Apartment recycling programs are also limited by what their local municipal program accepts, says Allen, who works with complexes across the U.S.
“We worked on one [apartment] project in New Mexico, where the only thing the city accepts is glass,” he says. “At a project in Missouri, the local program only collected cardboard.”
And, of course, money plays a role in establishing any recycling program. It’s easier to convince property managers and homeowner associations (HOAs) to set up recycling programs in cities like Seattle, where the apartment complex pays for garbage to be hauled away, but recycling collection is free, Allen says.
But starting a recycling program in a city where garbage and recycling rates are comparable can prove to be a challenge; there is no economic incentive for the complex’s management to recycle, Allen points out.
Tips to start a recycling program in your apartment complex
Despite these obstacles, Allen’s company has successfully launched recycling programs at numerous apartment complexes, and he offers these tips to residents who want to motivate their property manager or HOA to start their own program.
But if you live in California, your campaign may be easier than you expect: Last year, the Golden State passed a law requiring owners of multifamily housing with five or more units to provide recycling programs to their tenants starting in 2012.
1.Show them the money
The most compelling evidence you have to encourage your complex’s management to set up a recycling program is the cold, hard cash.
“If you’re someone in your community who wants to make a difference…showing [management] how it could save them money and presenting the return on investment is what the people in charge are looking for,” Allen says. “They have a budget; they have goals they have to hit.”
In Allen’s experience, management will be more likely to make the necessary investments – enlarging trash enclosures to accommodate recycling bins and dedicating extra staff time to recycling – if they see that the recycling program will reduce the complex’s garbage bills and pay for these expenses in two years or less.
Look up your city’s garbage and recycling rates and talk to your city’s recycling coordinator or waste management company about how much money a recycling program could save your complex.
2. Audit your waste
To get a clearer picture of the cost savings your complex could achieve through recycling, Allen recommends convincing management to undertake an assessment of the complex’s waste stream: the amount of garbage you’re currently throwing out and how much of it could be recycled.
But digging through an entire apartment complex’s trash isn’t a task for one resident on his own; Allen advises that the apartment’s custodial staff carry out the audit or that management hire a waste consulting firm to perform the survey.
3. Market your recyclables
Did the waste audit reveal that your complex is generating a recyclable that is not accepted by the local curbside program?
At the apartment complex in the New Mexico city that sponsors a glass-only recycling program, Allen’s company was able to find local scrap recyclers that set up bins at the complex for other recyclables and picked them up for free or – in a more attractive option for management – paid the complex for them.
Cardboard is the most marketable commodity an apartment complex can generate, according to Allen, and recycling cardboard can also significantly reduce a complex’s trash output.

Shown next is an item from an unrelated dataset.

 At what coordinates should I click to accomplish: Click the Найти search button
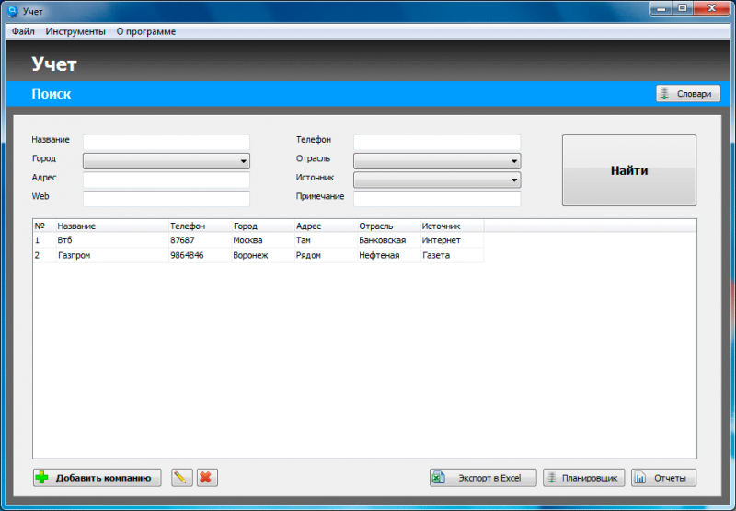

“Cardboard takes up so much space in a dumpster,” Allen says. “If a complex has 20 trash dumpsters being emptied three times a week, you can set up a cardboard recycling program and cut down to 10 dumpsters or reduce dumpster collection to once or twice a week.”
4. Spread the word
Once your apartment establishes its recycling program, you’ll need to educate other residents to make sure they’re sorting their waste and recyclables properly. And one of the best ways to do that is to label trash and recycling bins and enclosures with eye-catching signs, Allen says.

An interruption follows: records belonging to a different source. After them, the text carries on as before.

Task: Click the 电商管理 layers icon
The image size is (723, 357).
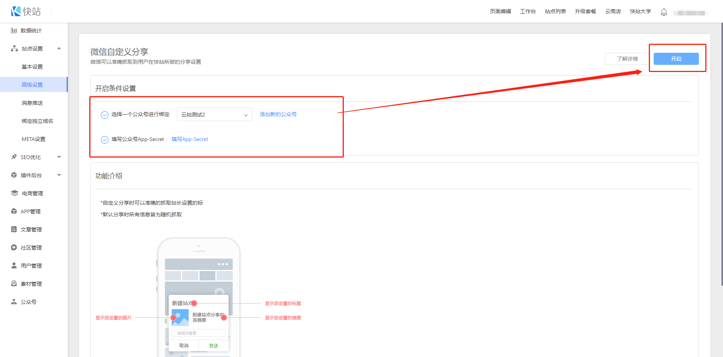Action: coord(14,193)
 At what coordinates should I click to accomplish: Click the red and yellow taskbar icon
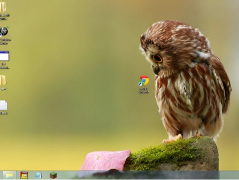[x=24, y=175]
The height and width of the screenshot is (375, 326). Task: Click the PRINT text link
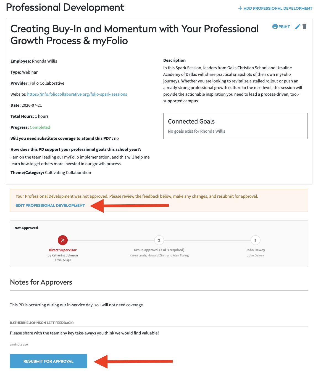click(284, 26)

“Proper signage can increase recycling by 10 percent,” he says.
Get creative and come up with funny and encouraging messages on your signs, Allen recommends.

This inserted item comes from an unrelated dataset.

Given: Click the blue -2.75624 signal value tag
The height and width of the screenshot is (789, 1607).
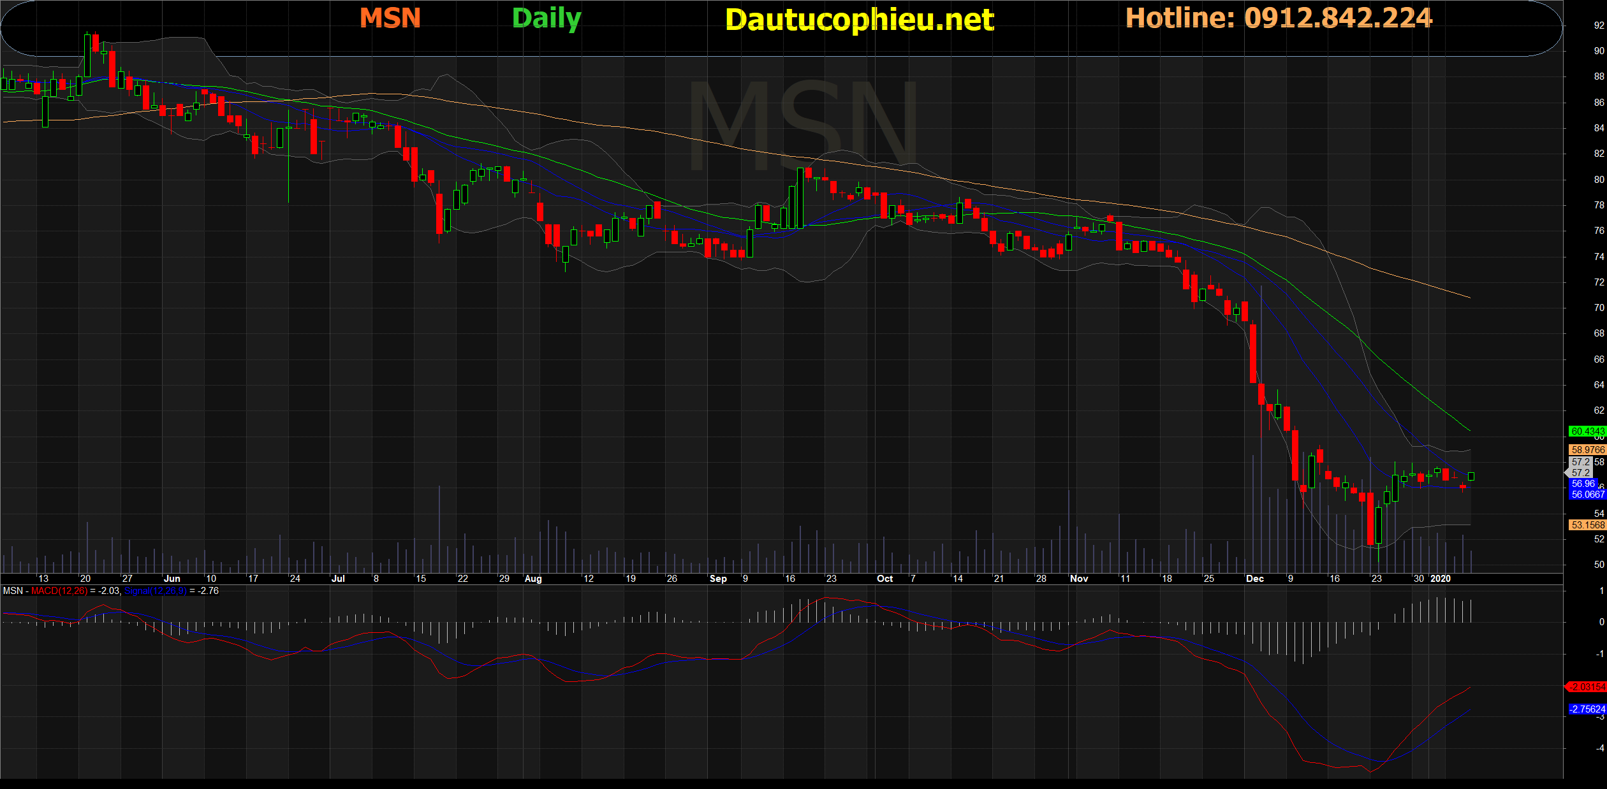Looking at the screenshot, I should [x=1587, y=709].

Is the recycling bin a few hundred yards from the trash can? Allen suggests making a sign that reads, “Burn 46 calories and recycle this way.”
You can also add statistics to your signs to show residents the impact of their recycling efforts, Allen says. For example, a sign on a paper and cardboard recycling bin can mention the number of trees saved by the complex’s recycling program in one year.
If there are separate enclosures for trash and recycling bins, paint the enclosures in different colors to help residents easily locate the correct containers, Allen says.